Begin

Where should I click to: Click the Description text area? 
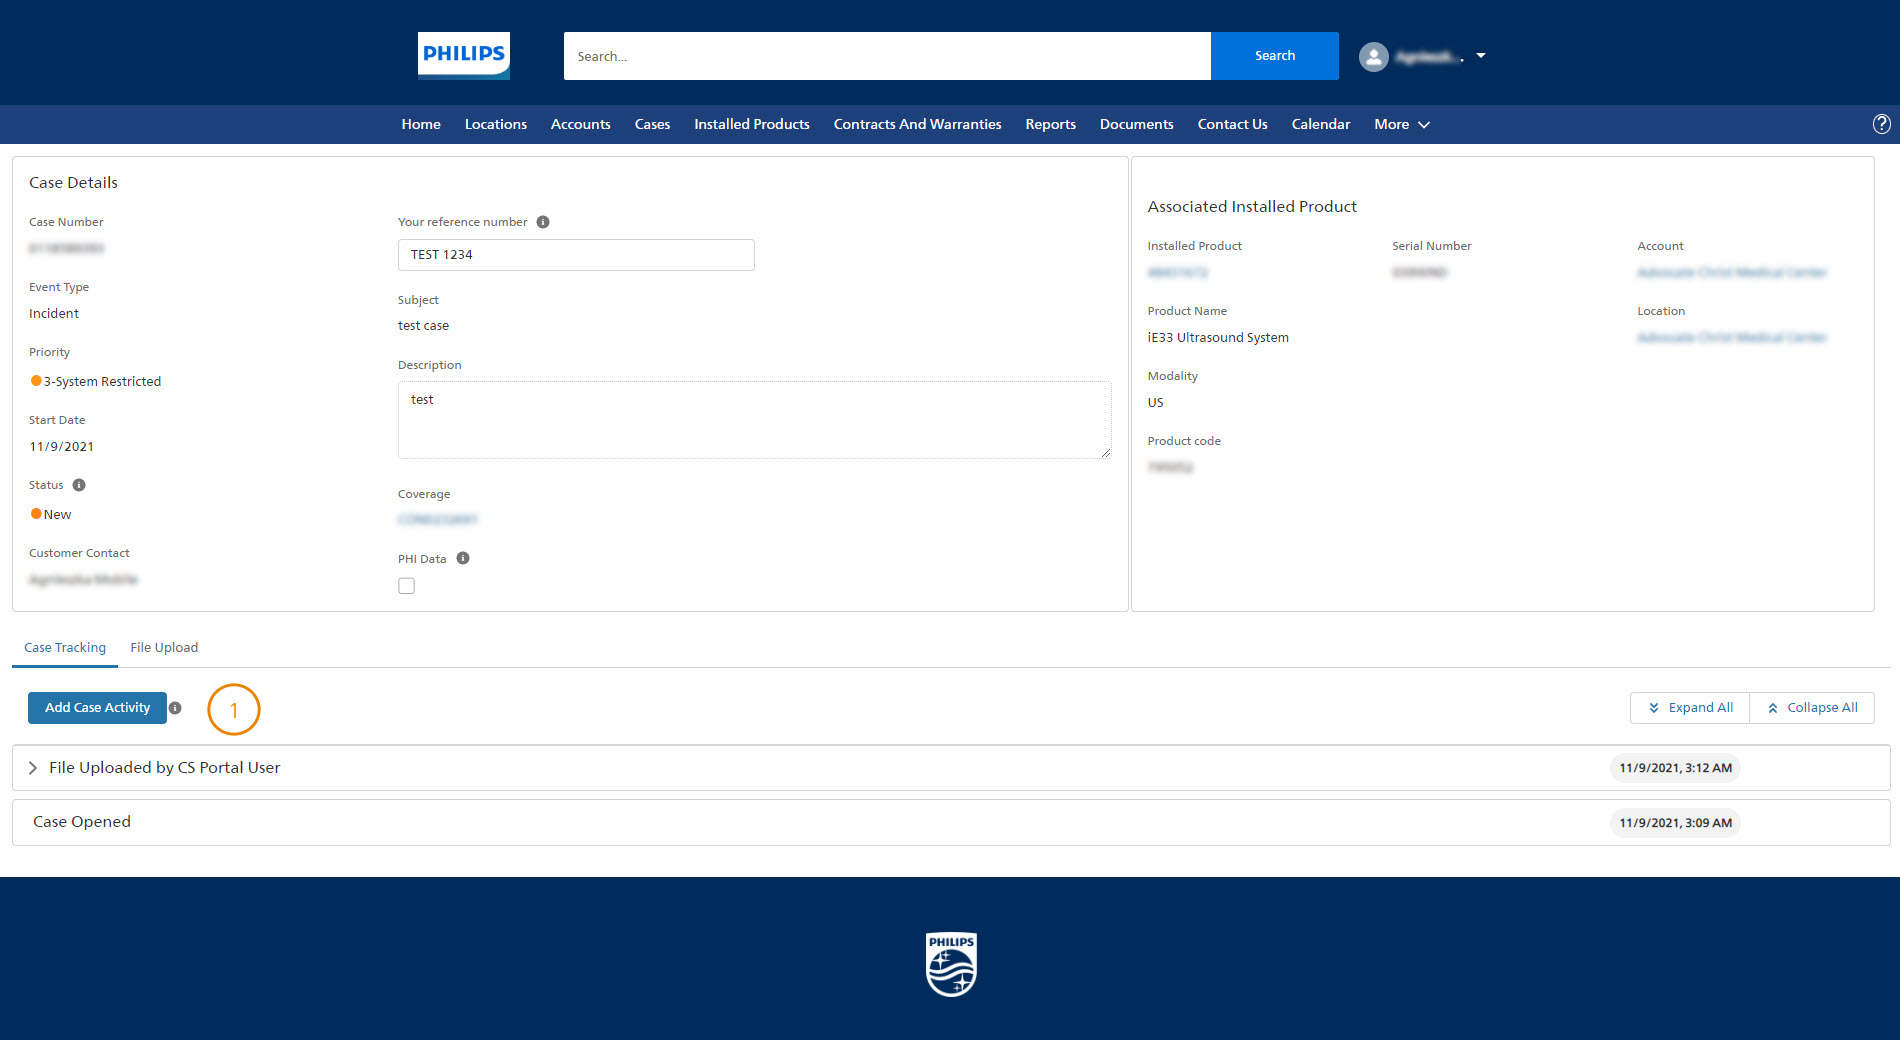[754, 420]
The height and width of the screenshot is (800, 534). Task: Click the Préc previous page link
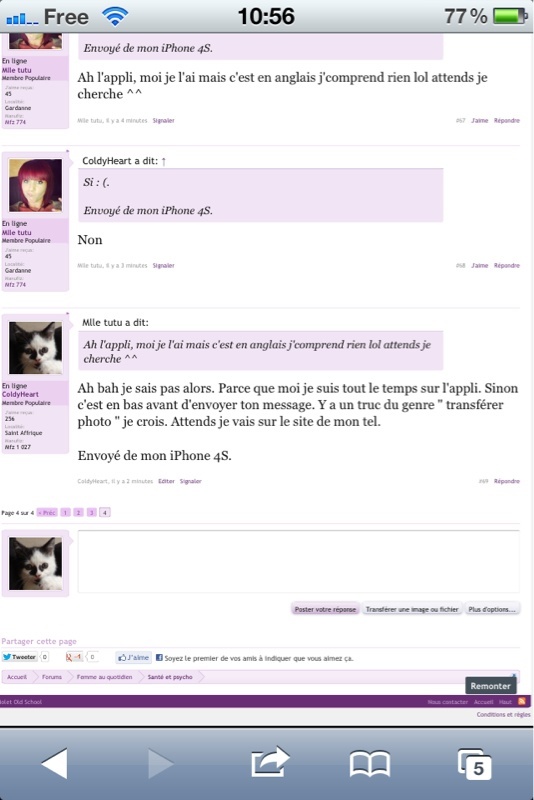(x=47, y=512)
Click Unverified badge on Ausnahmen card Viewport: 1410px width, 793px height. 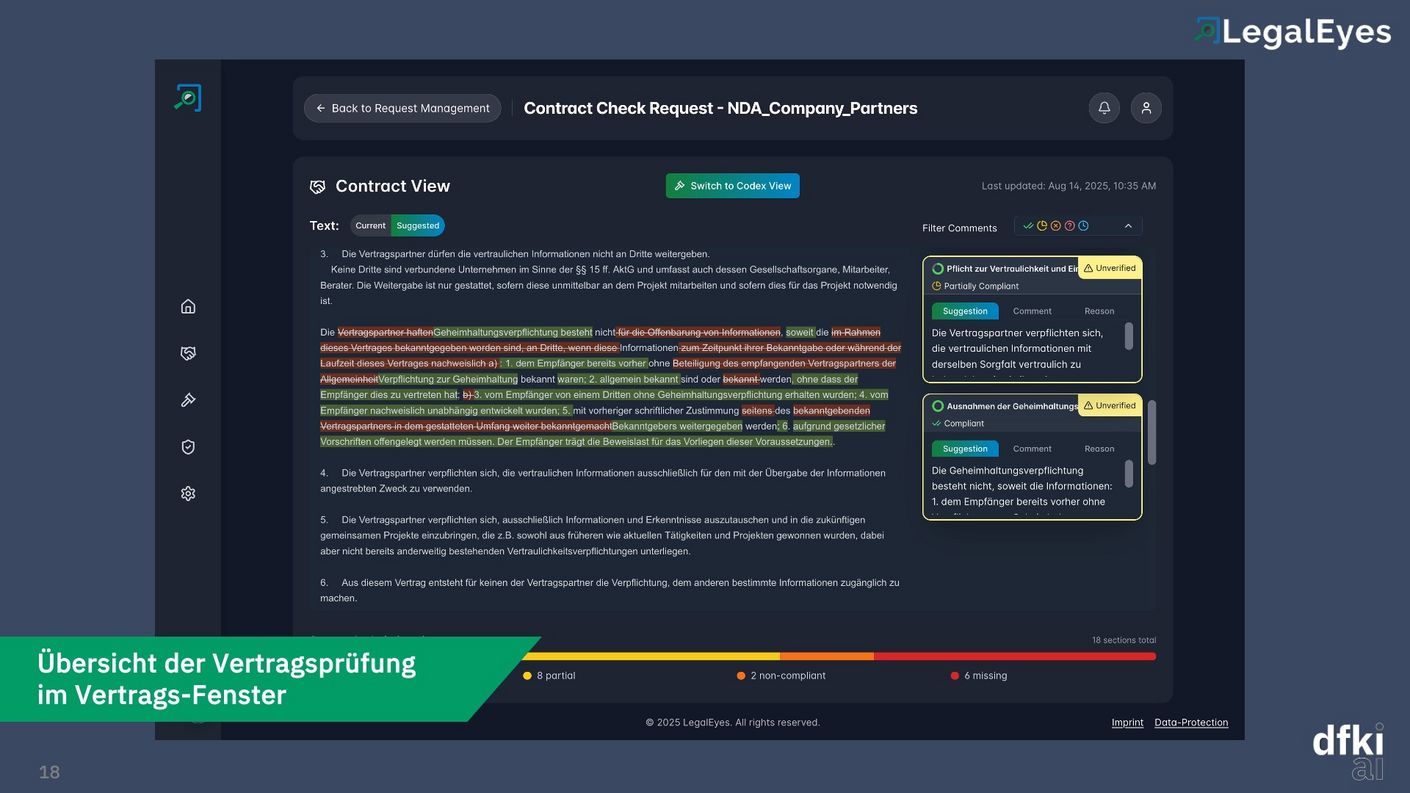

End
Begin

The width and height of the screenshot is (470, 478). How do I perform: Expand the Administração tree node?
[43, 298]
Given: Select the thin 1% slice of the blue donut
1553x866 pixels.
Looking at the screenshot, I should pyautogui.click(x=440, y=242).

End

Work to complete :: Could you return, word for word, the stretch of rows from the line containing "Where should I" through the line containing "Click Unverified badge"? Leave the pictures out of your answer.

Written solution ::
Where should I click to: Click the Description text area? 
[754, 420]
The height and width of the screenshot is (800, 534). Task: Click the Préc previous page link
(x=47, y=512)
Click Unverified badge on Ausnahmen card Viewport: 1410px width, 793px height. 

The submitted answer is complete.